Part of me wishes I'd spent some time attempting to become an 'official citizen' of BoomTown. On entry to the fair, each punter was given a ‘no borders’ passport. Inside the passport, there were a number of tasks around town and citizenship tests (with names like Jurassic Experience and Pandora’s Box) that you could complete (if the mood took you that way). On completion of each task, you’d get a stamp in your passport. Complete all the tasks and you’d get a mega badboy of a stamp. It’s a cracking way to encourage those who might stagnate at one part of the festival to explore more.
I might not have got the passport stamps but I did explore this world with vigour. I knocked on doors, chatted with strangers and threw myself into the vignettes created by performers and punters. In the Wild West district, a new area this year, I ordered drinks in Spanish and threw myself into the hoedown with general aplomb. I watched from a distance as punters indulged in baby-oil lotion wrestling. The ring got soaked. At other festivals I would have spent more time stomping to the psy-trance in the beautiful butterfly decorated wood that was laid on by Tribe of Frog. I paid a fiver to get my beard glittered with gold. I wandered past the old mine stage and up to a viewing point high above the site and chilled in a hammock as I looked down to those partying hard below. It’s such a shame that you can’t stop time flying at BoomTown. I wanted to be in more than one place at once.

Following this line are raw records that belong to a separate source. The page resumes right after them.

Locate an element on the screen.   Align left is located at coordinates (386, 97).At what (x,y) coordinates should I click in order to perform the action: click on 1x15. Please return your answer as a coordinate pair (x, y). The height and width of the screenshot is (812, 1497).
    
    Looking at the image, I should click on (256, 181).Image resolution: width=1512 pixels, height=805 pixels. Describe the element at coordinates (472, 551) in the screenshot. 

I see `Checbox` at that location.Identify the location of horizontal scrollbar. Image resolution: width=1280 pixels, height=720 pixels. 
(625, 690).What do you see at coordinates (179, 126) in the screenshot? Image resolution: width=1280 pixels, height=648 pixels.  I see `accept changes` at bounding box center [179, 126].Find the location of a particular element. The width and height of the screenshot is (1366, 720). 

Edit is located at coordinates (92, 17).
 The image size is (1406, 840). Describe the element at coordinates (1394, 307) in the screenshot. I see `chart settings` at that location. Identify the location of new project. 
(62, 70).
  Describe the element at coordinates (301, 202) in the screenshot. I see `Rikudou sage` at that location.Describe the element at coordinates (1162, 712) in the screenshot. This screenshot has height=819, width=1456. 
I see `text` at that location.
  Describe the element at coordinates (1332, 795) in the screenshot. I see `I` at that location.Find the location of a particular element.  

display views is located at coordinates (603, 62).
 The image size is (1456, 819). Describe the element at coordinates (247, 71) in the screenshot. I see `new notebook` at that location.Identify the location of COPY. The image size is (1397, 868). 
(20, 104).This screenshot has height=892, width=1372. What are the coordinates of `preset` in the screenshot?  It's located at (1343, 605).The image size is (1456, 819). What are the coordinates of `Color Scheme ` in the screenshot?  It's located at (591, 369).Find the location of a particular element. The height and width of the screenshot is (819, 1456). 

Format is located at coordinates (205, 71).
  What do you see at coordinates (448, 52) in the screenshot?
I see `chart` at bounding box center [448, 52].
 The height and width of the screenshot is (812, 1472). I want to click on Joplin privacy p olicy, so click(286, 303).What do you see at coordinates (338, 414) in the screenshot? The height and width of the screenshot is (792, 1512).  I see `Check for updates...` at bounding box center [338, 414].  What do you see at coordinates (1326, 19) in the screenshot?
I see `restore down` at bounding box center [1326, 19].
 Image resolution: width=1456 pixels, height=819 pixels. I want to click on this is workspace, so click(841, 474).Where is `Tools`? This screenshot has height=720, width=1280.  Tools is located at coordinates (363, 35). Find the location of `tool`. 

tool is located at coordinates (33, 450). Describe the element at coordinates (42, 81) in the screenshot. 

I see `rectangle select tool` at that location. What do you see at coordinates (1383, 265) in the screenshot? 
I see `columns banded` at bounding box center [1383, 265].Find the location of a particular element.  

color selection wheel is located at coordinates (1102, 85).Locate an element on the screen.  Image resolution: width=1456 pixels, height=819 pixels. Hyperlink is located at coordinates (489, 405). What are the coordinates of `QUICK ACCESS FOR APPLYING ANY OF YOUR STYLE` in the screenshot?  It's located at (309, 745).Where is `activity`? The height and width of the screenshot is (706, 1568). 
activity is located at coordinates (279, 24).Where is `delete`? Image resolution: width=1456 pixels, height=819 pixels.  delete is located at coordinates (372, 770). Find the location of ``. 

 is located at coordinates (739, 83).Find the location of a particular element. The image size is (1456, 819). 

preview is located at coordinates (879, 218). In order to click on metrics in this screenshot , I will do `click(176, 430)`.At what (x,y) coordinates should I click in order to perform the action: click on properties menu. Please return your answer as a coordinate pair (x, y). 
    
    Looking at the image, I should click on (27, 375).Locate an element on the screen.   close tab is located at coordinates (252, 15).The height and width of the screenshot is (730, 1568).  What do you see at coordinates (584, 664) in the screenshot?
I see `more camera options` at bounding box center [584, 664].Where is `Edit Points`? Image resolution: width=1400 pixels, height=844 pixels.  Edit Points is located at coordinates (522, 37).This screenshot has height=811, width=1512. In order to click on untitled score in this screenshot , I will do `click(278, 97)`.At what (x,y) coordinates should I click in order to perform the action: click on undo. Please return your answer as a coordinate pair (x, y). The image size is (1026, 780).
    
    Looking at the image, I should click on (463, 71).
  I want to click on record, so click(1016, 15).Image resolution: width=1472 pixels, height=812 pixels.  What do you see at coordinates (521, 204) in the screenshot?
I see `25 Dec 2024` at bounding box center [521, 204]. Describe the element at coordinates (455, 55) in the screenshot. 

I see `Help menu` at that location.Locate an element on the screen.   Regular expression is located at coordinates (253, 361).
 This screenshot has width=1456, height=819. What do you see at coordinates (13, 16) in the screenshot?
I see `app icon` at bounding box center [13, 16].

I'll try to put this as simply as I can; BoomTown is an astounding and outstanding festival experience. For years now, festivals have lived by the mantra that you'll get more out of them if you stop being a casual observer and become immersed and involved. BoomTown takes this to the next level and it becomes almost impossible not to get involved. Real life merges with fiction; stories mix with fact. I adored exploring this world of life re-affirming possibility and escaping into impossibility. As the programme notes, ‘human beings are not born once and for all on the day their mothers gave birth to them, but life obliges them over and over again to give birth to themselves. We are the blueprints of our better tomorrows.’
The fantastic festival season of 2014 just keeps on rolling. And for those who are interested in the content of the bag of blue powder - it was simply sherbet.